A WebGL2 widget for Jupyter Lab

Documentation Status

Introduction

This module is exposing a part of the WebGL2 context. Is is assumed that you are familiar with the concepts and commands. You can find more information about it here : https://webgl2fundamentals.org/

There is some major differences still :

  • All the WebGL2 commands are called on the GLViewer instead of a gl context.
  • All the API is written in snake_case instead of camelCase, so for example gl.drawArrays(...) in JavaScript becomes widget.draw_arrays(...) in Python
  • Masks parameters are replaced by positional attribute, so for example gl.clear(gl.DEPTH_BUFFER_BIT | gl.COLOR_BUFFER_BIT); in JavaScript becomes widget.clear(depth_buffer_bit=True, color_buffer_bit=True) in Python
  • Enums are replaced by strings, so for example gl.bufferData(gl.ARRAY_BUFFER, data, gl.DYNAMIC_DRAW); in JavaScript becomes widget.buffer_data("ARRAY_BUFFER", data, "DYNAMIC_DRAW") in Python
  • There is no delete functions, once something is created it stays created (we are in a prototype environment).
  • You will find some 'Extended' methods that can simplify some calls like the create_vertex_array_ext that will create and link the programs and buffers all at once.

Not all the functions are exposed as of today.
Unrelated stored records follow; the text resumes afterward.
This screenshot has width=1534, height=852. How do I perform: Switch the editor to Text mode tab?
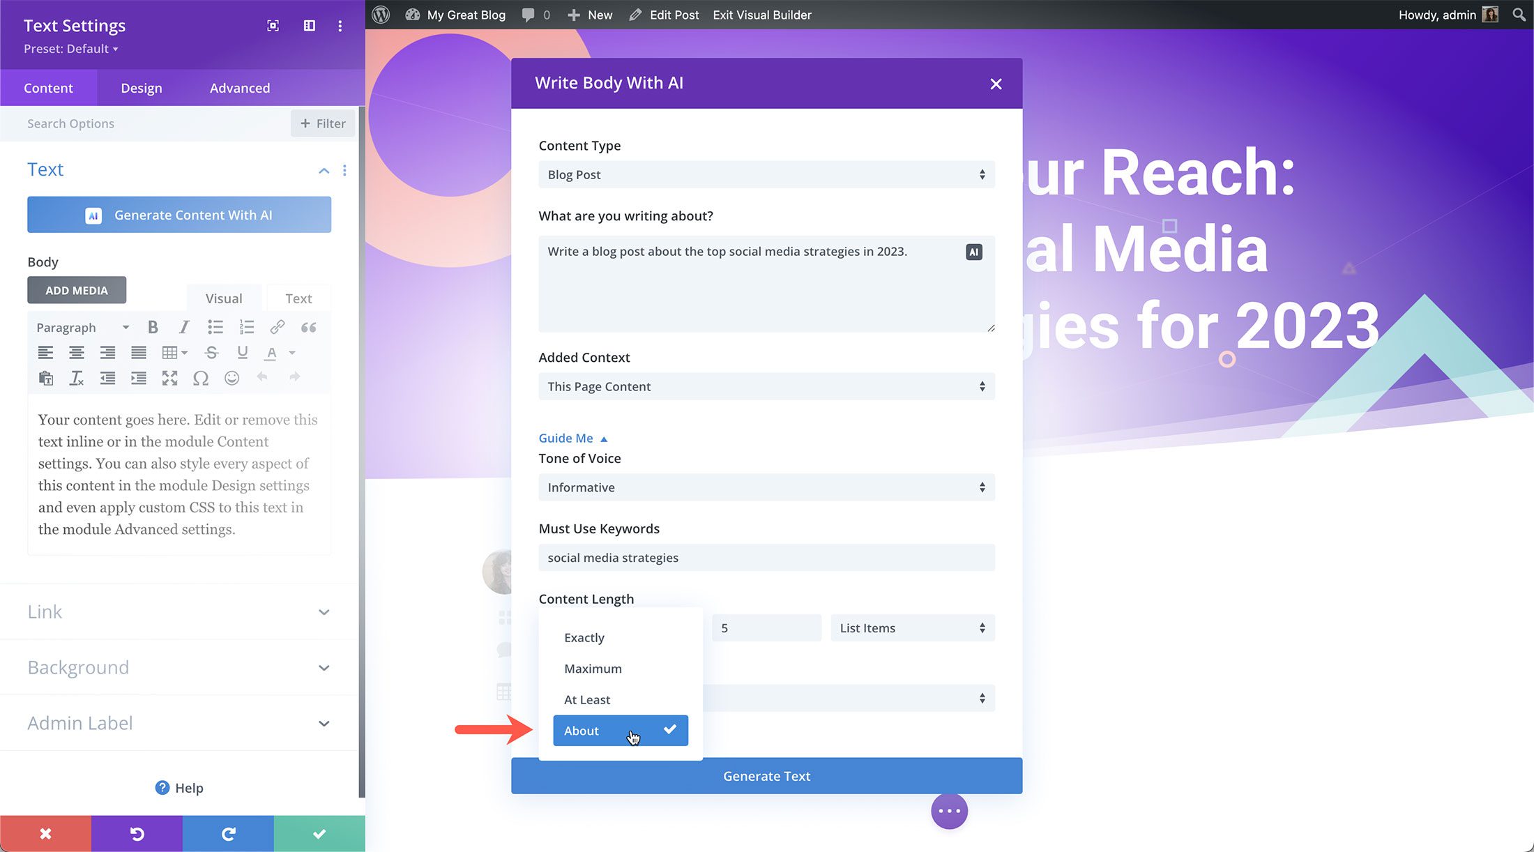[298, 298]
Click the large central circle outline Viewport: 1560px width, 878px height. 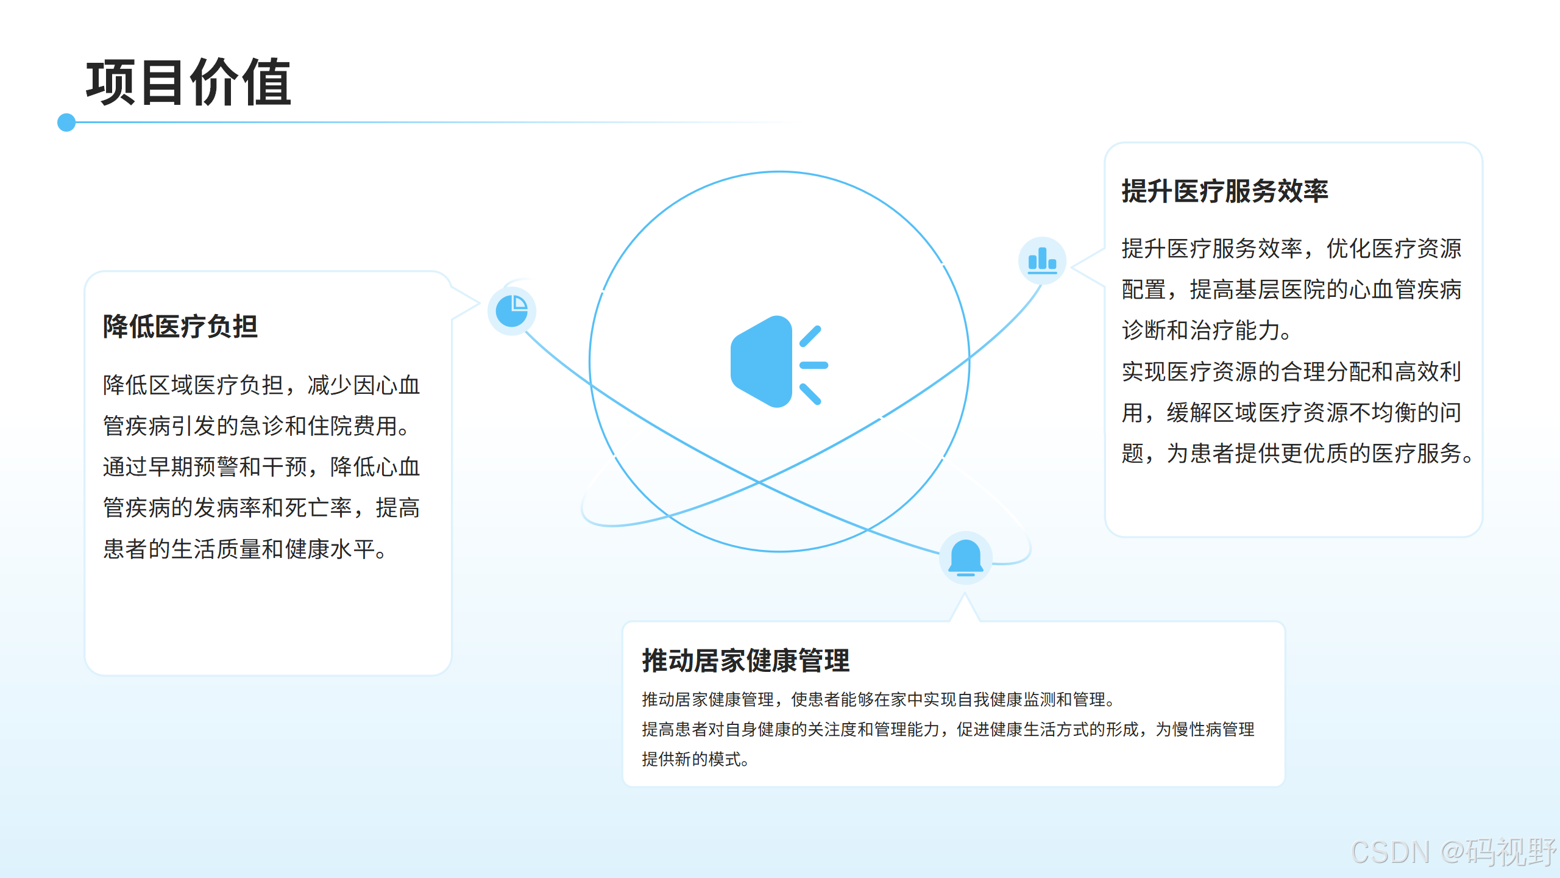coord(779,173)
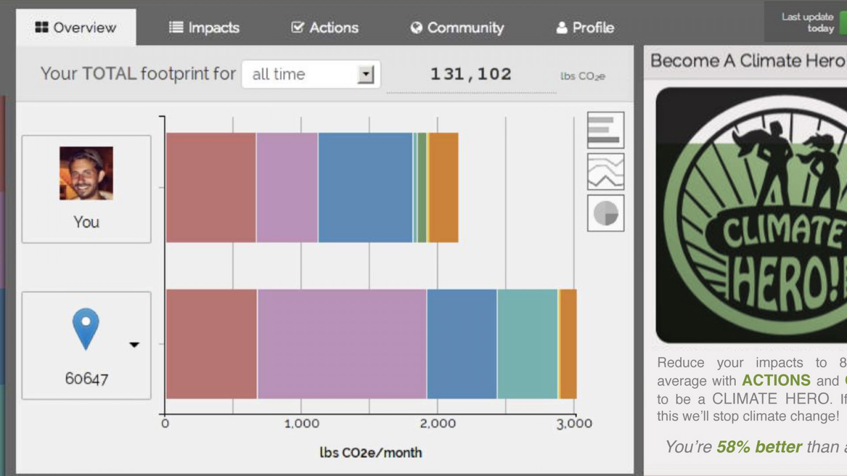Viewport: 847px width, 476px height.
Task: Click the purple segment in 60647 bar
Action: tap(342, 344)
If you need more, feel free to ask on github https://github.com/JeromeEippers/ipywebgl.

All the commands you call on the GLViewer are push to a commands buffer. That commands buffer is only flushed when you call the execute_commands() method.

Installation

You can install using pip:

pip install ipywebgl

Development Installation

Create a dev environment:

conda create -n ipywebgl-dev -c conda-forge nodejs yarn python jupyterlab
conda activate ipywebgl-dev

Install the python. This will also build the TS package.

pip install -e .

When developing your extensions, you need to manually enable your extensions with the notebook / lab frontend. For lab, this is done by the command:

jupyter labextension develop --overwrite .
yarn run build

For classic notebook, you need to run:

jupyter nbextension install --sys-prefix --symlink --overwrite --py ipywebgl
jupyter nbextension enable --sys-prefix --py ipywebgl

Note that the --symlink flag doesn't work on Windows, so you will here have to run the install command every time that you rebuild your extension. For certain installations you might also need another flag instead of --sys-prefix, but we won't cover the meaning of those flags here.

How to see your changes

Typescript:

If you use JupyterLab to develop then you can watch the source directory and run JupyterLab at the same time in different terminals to watch for changes in the extension's source and automatically rebuild the widget.

# Watch the source directory in one terminal, automatically rebuilding when needed
yarn run watch
# Run JupyterLab in another terminal
jupyter lab

After a change wait for the build to finish and then refresh your browser and the changes should take effect.

Python:

If you make a change to the python code then you will need to restart the notebook kernel to have it take effect.

Updating the version

To update the version, install tbump and use it to bump the version. By default it will also create a tag.